• **Material to process**:
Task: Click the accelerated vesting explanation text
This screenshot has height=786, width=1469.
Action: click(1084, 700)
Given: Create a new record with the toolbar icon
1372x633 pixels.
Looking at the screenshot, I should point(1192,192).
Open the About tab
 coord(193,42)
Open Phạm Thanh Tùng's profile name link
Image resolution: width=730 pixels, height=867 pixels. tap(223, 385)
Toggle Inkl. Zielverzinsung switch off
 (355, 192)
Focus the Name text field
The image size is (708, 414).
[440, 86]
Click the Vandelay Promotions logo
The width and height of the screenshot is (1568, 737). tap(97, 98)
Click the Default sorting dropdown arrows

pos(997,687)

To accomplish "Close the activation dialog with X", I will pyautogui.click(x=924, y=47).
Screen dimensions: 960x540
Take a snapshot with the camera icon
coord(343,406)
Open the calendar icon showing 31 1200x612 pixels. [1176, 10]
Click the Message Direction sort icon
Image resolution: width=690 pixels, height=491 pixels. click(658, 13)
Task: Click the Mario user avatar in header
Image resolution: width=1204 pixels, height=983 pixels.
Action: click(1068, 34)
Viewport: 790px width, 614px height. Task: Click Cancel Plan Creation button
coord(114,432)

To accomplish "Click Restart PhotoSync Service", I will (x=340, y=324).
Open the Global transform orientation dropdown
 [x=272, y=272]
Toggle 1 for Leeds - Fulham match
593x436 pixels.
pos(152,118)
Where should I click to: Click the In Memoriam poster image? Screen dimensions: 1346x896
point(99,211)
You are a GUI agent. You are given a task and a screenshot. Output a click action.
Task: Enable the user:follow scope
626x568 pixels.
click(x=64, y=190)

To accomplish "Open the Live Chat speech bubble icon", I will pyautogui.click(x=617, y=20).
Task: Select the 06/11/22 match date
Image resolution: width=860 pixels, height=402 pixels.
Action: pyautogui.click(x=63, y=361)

• **Task statement**: For this task, copy every line of the material in which "user" appears.

• **Response to the task**:
Task: Click the Mario user avatar in header
Task: Enable the user:follow scope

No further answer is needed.